Sentiment Analysis on Twitter Data

This project focuses on sentiment analysis of Twitter data using various machine learning and deep learning techniques. It covers data preprocessing, model development, hyperparameter optimization, model evaluation, and interpretability.

Overview

This project performs sentiment analysis on a dataset of tweets. The dataset contains information about tweets and their corresponding sentiments. The goal is to classify the sentiment of each tweet into one of the categories: neutral, positive, or negative.

Installation and Requirements

Python 3.12.x
Requirements For all the required libraries and modules refer to the requirements.txt file or just type this command in your IDE terminal. Make sure to locate this file first
pip install -r requirements.txt

Data Processing

Download the dataset from this link and store it a folder name data

The pre-processing steps include:

Loading the Data Train and test are loaded from CSV Files
Cleaning the Data Removing unnecessary columns, lowercasing of texts, removing special character, URLs and stop words

Tokenization and Lemmetization Text is tokenized the lemmatized for better analysis

def preprocessText(text):
if not isinstance(text, str):
    return text

#lowercasing
text = text.lower()

#removing special characters and punctuations
text = re.sub(r'[^\w\s]', '', text)

#removing URLs
text = re.sub(r'https?://\S+|www\.\S+', '', text)

# Removing stop-words
stop_words = set(stopwords.words("english"))
text = ' '.join([word for word in text.split() if word not in stop_words])

#tokenization
tokens = word_tokenize(text)

#lemmatization
lemmatizer = WordNetLemmatizer()
tokens = [lemmatizer.lemmatize(token) for token in tokens]

return ' '.join(tokens)

Exploratory Data Analysis (EDA)

Visualizations such as sentiment value counts, word frequency distribution, and word clouds are created to understand the data better.
- Sentiment Value Counts
  This visualization helps us to understand the distribuiton of sentiment classes in the dataset. It reveals whether the dataset is balanced or not.
- Word Frequency Distribution
  Based on the word frequencies, we can decide which words to include as features in our model. For instance, we might want to exclude very common words that are not informative.
```
#Word Frequency Distribution
wordFreq = FreqDist(word_tokenize(' '.join(trainData['sentiment'])))
plt.figure(figsize=(10, 6))
wordFreq.plot(20, cumulative=False)
plt.title("Word Frequency Distribution")
plt.xlabel('Word')
plt.ylabel('Frequency')
plt.show() 
```
- Word Cloud
  Word clouds offer a quick and intuitive way to see the most prominent words in the dataset, making it easier to understand the text data at a glance.
Visualization Generated from the the EDA

Model Development

Model Selection
- After carefully reviewing the details of various models such as Naive Bayes, Support Vector Machine (SVM), etc., we decided to move forward with a Multi-Layer Perceptron (MLP).
- Two MLP models with different optimizers were developed and evaluated based on their accuracy, model loss, and training time.

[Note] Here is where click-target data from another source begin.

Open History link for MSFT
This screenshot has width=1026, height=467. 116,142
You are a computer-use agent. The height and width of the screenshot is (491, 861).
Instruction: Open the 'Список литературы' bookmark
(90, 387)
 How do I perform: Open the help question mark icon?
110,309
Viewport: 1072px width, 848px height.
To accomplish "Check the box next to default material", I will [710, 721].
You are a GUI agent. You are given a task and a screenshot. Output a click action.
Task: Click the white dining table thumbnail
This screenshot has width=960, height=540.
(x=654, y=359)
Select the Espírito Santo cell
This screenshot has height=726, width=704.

Among these, the model with the RMSprop optimizer outperformed the model with the Adam optimizer.
```
# MLP model with RMSprop Optimizer
model = Sequential()
model.add(Dense(128, input_dim=XVTrain.shape[1], activation='relu'))
model.add(Dense(64, activation='relu'))
model.add(Dense(yTrainEnc.shape[1], activation='softmax'))

opt = RMSprop(learning_rate=0.0001)
model.compile(loss='categorical_crossentropy', optimizer=opt, metrics=['accuracy'])
```

HyperParamter Optimization

This project uses keras-tuner for fine tuning and optimization of the hyperparamter of the selected model

After the optimization my training time, accuracy and loss went up and provided me with a better insight of my model

def buildModel(hp):
model = Sequential()
model.add(Dense(
    units=hp.Int('units_input', min_value=32, max_value=512, step=32),
    input_dim=XVTrain.shape[1],
    activation=hp.Choice('activation_input', values=['relu', 'tanh', 'sigmoid'])
))
model.add(Dense(
    units=hp.Int('units_hidden', min_value=32, max_value=512, step=32),
    activation=hp.Choice('activation_hidden', values=['relu', 'tanh', 'sigmoid'])
))
model.add(Dense(yTrainEnc.shape[1], activation='softmax'))

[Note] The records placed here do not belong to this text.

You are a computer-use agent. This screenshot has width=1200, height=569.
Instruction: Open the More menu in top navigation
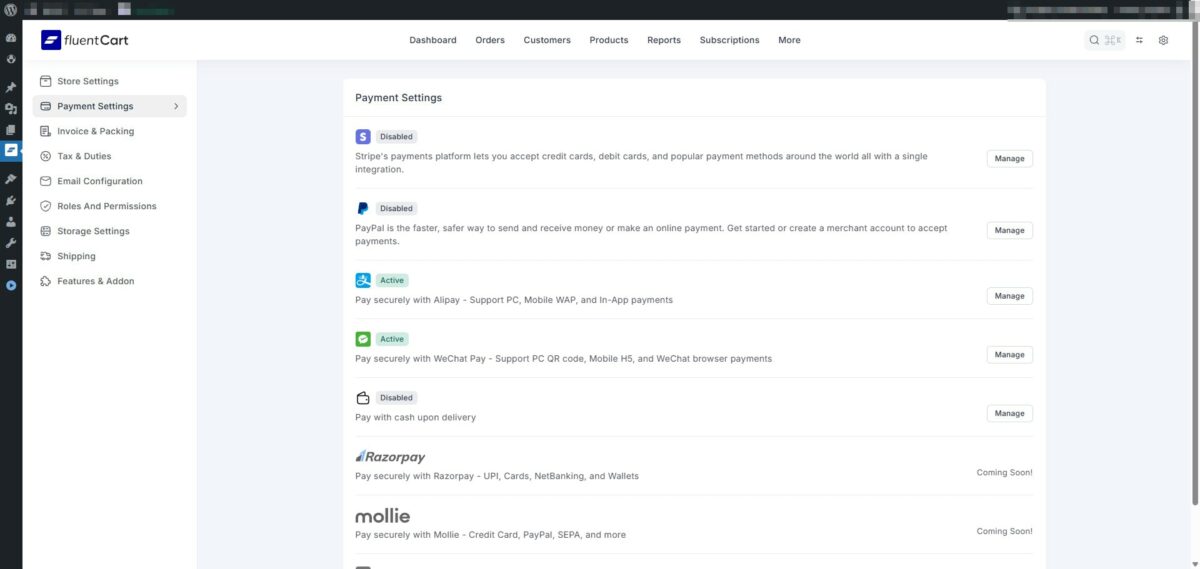click(789, 41)
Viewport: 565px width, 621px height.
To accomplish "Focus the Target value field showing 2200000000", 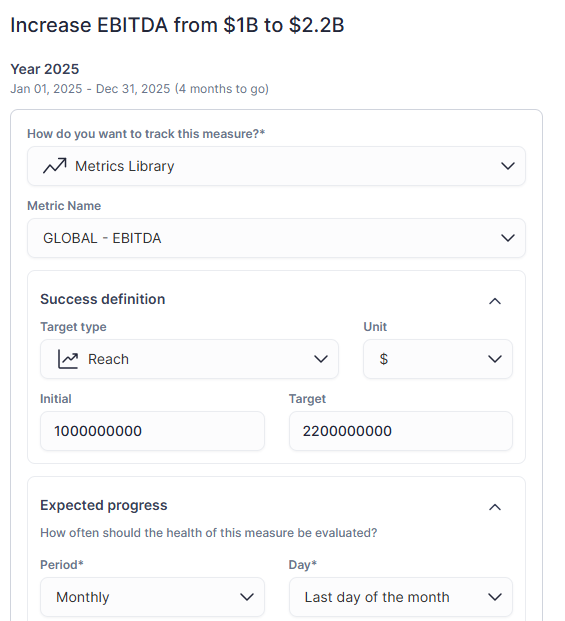I will click(x=401, y=431).
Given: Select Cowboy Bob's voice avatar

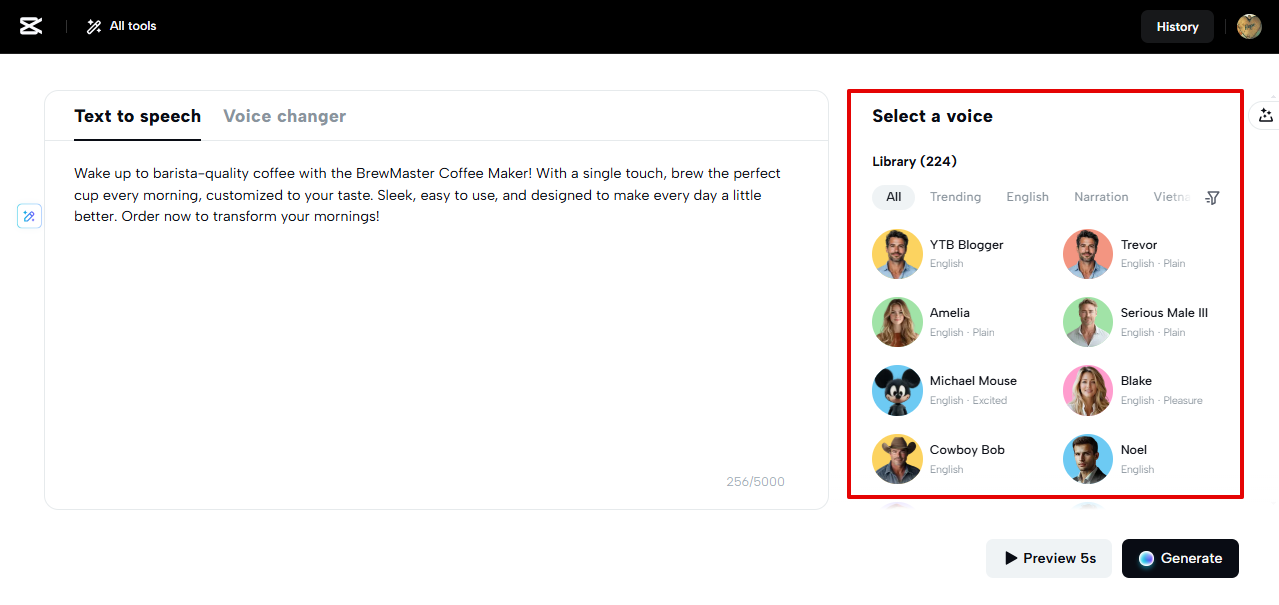Looking at the screenshot, I should pyautogui.click(x=897, y=459).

optimizer = hp.Choice('optimizer', values=['rmsprop', 'adam', 'sgd'])
if optimizer == 'rmsprop':
    opt = RMSprop(learning_rate=hp.Choice('learning_rate', values=[1e-2, 1e-3, 1e-4]))
elif optimizer == 'adam':
    opt = Adam(learning_rate=hp.Choice('learning_rate', values=[1e-2, 1e-3, 1e-4]))
else:
    opt = SGD(learning_rate=hp.Choice('learning_rate', values=[1e-2, 1e-3, 1e-4]))

loss = hp.Choice('loss', values=['categorical_crossentropy', 'mean_squared_error'])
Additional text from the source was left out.